An Icelandic airline has landed a commercial Boeing 757 passenger jet on Antarctica for the first time.

The Loftleidir Icelandic airliner touched down on a blue ice runway at Union Glacier on Thursday, according to a statement from Antarctic Logistics & Expeditions (ALE).

The flight was "undertaken to prove the feasibility of landing commercial passenger airliners at Union Glacier", ALE said.

Loftleidir Icelandic staff celebrate after making the first landing of the commercial Boeing 757 in Antarctica.

Currently ALE transports between 400 and 500 passengers to Antarctica each season, providing support to national Antarctic programmes and scientific research projects, as well as offering guided, small group experiences.

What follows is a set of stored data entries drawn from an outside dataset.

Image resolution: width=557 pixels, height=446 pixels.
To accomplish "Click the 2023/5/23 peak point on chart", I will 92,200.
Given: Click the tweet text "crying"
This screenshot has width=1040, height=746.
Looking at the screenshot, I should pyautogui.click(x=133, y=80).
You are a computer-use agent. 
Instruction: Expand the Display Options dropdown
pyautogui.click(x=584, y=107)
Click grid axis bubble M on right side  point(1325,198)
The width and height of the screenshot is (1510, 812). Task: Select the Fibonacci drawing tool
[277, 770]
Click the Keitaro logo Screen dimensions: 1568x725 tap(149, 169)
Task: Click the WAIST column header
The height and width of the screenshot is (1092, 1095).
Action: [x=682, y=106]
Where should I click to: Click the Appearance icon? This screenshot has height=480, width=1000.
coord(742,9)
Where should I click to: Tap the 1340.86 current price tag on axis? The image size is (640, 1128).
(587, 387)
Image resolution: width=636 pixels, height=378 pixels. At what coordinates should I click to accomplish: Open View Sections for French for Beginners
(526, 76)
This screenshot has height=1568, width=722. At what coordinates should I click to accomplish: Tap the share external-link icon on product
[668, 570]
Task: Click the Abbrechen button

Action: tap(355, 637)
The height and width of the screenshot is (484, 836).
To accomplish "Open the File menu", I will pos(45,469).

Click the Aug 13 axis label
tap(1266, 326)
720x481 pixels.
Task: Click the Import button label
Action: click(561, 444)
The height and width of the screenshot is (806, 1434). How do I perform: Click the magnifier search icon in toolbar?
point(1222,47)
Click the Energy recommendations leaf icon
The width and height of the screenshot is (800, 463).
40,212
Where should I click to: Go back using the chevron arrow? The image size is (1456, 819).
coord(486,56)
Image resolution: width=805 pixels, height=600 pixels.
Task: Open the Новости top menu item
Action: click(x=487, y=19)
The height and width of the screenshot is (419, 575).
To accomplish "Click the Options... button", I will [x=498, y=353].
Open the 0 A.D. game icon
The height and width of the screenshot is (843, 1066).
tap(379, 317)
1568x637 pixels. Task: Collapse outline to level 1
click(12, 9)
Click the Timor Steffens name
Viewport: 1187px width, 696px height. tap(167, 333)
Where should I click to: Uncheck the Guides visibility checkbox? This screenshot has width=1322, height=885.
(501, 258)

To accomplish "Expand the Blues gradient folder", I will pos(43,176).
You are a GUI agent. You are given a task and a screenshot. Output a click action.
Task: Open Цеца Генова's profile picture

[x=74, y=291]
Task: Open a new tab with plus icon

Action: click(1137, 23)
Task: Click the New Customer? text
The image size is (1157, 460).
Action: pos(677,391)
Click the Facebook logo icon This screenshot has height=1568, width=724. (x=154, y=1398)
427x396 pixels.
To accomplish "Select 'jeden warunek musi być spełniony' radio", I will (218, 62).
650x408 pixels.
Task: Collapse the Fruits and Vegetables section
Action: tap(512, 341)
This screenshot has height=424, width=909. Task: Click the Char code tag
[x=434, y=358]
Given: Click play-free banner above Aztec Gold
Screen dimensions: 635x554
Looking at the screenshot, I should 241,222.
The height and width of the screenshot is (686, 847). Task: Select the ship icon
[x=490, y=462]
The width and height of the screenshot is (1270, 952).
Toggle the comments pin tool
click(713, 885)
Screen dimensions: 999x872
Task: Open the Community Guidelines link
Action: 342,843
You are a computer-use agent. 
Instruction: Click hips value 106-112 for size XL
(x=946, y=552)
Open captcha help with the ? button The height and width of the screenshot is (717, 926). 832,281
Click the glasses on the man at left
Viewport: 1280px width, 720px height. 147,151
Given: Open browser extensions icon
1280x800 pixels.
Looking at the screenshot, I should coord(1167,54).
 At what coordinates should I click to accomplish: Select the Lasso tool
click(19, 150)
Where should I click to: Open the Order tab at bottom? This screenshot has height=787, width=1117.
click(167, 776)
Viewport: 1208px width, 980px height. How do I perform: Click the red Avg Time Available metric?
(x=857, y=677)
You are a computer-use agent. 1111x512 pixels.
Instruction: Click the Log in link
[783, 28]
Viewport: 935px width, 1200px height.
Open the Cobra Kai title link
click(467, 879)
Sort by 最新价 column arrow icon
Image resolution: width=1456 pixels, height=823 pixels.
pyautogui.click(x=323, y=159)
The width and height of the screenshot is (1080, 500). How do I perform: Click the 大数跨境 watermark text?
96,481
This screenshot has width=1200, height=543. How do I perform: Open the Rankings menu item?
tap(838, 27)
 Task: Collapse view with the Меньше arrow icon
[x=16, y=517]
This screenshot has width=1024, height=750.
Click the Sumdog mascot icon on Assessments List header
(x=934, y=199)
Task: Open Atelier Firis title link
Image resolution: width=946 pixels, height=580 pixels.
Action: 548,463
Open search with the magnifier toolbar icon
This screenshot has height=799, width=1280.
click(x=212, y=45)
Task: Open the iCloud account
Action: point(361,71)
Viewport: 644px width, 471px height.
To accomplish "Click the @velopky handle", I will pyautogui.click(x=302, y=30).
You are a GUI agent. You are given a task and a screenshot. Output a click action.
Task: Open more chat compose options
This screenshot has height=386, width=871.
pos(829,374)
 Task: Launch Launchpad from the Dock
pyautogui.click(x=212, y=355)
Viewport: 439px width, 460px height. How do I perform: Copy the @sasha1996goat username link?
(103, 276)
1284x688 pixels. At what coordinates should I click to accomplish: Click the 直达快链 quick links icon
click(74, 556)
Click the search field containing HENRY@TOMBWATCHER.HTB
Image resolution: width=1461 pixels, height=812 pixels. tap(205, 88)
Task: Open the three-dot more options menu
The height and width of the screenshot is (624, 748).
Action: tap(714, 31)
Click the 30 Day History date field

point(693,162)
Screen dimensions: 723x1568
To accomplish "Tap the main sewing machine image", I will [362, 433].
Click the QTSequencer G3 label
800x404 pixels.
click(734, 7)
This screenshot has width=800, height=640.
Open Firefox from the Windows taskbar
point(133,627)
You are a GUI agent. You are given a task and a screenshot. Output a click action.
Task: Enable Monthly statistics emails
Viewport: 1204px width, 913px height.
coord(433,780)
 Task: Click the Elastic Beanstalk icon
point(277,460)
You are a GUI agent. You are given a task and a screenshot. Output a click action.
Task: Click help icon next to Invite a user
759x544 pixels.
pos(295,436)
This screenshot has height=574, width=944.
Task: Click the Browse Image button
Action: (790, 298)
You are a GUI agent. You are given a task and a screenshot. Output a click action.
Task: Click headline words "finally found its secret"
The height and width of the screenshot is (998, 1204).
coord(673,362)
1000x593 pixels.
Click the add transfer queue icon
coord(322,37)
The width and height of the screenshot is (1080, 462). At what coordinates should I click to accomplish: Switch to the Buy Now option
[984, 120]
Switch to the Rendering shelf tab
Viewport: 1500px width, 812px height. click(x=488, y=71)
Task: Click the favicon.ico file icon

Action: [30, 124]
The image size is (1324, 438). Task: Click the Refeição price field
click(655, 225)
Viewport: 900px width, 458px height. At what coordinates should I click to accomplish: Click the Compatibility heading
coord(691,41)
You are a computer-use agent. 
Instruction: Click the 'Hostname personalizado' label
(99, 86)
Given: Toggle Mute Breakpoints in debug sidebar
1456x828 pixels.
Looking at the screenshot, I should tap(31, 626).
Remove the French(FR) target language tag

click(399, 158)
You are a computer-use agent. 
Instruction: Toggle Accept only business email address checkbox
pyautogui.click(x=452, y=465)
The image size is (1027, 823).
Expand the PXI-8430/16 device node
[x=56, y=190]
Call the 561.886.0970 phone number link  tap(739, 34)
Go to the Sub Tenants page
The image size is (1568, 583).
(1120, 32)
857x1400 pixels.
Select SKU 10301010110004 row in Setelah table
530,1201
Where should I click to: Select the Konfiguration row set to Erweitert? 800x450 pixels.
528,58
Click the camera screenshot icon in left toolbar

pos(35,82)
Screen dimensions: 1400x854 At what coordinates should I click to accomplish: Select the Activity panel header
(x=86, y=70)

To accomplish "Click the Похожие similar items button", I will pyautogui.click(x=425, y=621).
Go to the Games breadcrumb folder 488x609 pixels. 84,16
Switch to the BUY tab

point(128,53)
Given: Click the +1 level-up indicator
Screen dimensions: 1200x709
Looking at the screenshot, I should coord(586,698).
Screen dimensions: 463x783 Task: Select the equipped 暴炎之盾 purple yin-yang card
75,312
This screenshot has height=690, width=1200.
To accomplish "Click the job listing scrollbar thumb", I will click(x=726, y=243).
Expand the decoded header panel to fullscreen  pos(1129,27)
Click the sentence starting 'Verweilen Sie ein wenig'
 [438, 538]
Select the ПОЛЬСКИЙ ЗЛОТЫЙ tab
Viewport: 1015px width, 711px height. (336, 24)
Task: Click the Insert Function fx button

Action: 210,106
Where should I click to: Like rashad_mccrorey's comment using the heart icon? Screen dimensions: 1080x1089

Passengers would usually fly on combination passenger/cargo aircraft, which were tried and tested for blue ice landings and polar conditions, the company said.

It said it was now researching the potential for using conventional passenger airliners in addition to these combination aircraft.

"The Boeing 757-200 ER, fitted with 62 business class seats, will enhance passenger comfort yet maintain the safety of ALE's activities and aircraft resources."

The Royal New Zealand Air Force first landed the Boeing 757 in Antarctica in 2009.


Also in 2009, the Australian Antarctic Division landed a commercial airliner, the Airbus A319, at its polar base.

In October 2013, a RNZAF Boeing 757 flight to Antarctica with 130 onboard, including Foreign Affairs Minister Murray McCully, was forced to make an emergency landing in white-out conditions. 

Transport Accident Investigation Commission report into the incident questioned the suitability of the 757 for Antarctic operations and recommended a review of risk-assessment procedures for use of the aircraft.

The size of the 757 meant it could not land at most airfields, leaving few alternatives in a crisis, it said.